Narrow the data below down to the lines containing "pink".

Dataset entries
※ ※ ※
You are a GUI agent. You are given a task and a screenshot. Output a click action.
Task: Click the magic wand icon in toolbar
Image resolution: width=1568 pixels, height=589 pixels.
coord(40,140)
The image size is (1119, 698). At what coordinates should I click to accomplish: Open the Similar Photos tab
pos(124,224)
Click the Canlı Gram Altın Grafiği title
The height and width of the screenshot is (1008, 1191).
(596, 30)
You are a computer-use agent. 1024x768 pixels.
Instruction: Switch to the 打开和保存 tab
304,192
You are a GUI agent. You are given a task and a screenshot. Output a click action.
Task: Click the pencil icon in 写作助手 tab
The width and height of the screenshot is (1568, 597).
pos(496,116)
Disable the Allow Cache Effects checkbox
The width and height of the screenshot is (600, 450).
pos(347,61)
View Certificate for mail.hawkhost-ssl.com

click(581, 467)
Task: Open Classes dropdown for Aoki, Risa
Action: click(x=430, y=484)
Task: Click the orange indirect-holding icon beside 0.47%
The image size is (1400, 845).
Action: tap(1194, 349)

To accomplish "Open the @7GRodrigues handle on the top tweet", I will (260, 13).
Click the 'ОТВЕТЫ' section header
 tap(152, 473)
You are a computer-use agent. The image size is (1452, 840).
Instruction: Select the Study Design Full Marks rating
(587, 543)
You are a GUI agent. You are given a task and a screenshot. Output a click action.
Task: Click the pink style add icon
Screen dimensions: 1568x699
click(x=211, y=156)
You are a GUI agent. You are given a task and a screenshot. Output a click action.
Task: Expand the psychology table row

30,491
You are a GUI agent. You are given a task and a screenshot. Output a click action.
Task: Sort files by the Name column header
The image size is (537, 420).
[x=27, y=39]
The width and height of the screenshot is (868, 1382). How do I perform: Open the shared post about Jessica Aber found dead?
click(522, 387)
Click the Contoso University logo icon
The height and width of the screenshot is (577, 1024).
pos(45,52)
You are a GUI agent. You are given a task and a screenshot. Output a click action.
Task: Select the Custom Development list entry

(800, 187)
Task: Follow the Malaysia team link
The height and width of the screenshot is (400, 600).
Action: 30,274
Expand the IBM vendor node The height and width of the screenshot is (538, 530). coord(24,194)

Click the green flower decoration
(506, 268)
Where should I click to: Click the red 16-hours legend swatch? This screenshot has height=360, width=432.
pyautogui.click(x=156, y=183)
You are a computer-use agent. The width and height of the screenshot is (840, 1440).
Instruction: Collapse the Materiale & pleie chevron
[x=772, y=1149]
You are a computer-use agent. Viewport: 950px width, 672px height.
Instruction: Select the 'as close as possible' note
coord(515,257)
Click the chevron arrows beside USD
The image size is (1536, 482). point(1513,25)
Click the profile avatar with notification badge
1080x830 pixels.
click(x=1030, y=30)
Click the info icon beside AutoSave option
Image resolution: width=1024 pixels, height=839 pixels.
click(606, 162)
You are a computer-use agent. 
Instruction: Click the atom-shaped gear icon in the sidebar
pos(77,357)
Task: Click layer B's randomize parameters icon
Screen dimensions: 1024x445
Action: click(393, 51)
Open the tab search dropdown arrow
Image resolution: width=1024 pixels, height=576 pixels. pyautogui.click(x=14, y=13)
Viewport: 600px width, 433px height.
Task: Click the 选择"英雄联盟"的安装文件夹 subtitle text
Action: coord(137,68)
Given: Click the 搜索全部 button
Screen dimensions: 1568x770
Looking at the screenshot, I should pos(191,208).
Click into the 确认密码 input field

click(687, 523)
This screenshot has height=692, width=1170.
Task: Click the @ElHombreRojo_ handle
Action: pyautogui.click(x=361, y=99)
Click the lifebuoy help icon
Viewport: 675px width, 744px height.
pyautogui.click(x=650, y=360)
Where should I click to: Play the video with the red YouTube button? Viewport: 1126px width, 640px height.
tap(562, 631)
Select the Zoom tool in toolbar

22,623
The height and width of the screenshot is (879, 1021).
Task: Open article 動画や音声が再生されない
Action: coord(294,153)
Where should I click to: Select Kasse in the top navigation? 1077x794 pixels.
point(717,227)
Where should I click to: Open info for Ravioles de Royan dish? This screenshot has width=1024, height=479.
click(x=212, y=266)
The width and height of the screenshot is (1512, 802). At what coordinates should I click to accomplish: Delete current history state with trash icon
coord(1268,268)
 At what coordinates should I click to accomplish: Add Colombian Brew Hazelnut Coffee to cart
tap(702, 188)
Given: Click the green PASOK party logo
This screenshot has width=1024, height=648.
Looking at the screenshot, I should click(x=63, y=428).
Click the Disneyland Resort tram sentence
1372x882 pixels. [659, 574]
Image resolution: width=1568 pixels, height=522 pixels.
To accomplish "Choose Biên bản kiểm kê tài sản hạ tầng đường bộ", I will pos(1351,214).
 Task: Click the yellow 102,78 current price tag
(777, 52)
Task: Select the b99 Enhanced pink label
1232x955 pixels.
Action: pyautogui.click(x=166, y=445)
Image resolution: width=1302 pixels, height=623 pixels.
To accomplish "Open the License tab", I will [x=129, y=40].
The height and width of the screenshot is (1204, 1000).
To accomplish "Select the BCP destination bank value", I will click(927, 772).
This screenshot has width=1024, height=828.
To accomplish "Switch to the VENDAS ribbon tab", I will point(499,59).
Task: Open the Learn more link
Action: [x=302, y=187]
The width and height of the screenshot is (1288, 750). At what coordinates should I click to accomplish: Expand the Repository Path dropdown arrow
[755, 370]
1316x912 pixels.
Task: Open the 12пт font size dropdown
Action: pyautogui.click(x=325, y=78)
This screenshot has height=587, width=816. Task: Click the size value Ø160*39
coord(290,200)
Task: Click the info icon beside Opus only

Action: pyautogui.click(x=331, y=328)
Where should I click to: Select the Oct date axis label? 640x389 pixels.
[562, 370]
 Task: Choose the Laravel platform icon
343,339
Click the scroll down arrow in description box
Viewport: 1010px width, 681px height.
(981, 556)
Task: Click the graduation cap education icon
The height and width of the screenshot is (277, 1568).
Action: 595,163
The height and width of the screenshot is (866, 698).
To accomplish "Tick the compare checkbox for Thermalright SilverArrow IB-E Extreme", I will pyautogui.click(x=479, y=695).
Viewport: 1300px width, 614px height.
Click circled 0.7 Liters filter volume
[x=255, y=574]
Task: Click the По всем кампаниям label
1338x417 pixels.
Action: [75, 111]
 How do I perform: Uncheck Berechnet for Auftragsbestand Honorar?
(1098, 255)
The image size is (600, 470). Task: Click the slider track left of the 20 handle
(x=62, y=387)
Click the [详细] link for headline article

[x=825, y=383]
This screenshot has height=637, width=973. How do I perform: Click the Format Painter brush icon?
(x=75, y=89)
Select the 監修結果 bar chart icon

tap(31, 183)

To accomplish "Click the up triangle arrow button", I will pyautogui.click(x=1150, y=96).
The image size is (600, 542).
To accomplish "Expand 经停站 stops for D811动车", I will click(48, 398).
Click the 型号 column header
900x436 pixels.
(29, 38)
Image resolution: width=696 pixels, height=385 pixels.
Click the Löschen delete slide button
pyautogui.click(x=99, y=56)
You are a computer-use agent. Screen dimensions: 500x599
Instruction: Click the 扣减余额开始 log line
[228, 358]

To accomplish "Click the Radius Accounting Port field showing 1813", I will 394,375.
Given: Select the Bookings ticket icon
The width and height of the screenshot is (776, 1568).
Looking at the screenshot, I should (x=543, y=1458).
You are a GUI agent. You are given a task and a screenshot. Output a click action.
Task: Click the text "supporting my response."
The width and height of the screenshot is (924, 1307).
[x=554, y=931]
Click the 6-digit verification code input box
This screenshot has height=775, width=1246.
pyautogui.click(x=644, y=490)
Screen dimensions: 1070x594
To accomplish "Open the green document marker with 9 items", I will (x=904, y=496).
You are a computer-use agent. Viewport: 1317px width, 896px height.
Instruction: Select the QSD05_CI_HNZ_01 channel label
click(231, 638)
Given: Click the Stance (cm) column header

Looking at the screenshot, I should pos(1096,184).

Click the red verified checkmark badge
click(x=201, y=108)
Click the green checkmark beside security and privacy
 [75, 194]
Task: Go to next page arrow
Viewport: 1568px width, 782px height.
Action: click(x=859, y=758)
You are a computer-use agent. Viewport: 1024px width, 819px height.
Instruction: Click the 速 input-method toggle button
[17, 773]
※ ※ ※
● **Response area**
Task: Click the pink style add icon
Task: Select the b99 Enhanced pink label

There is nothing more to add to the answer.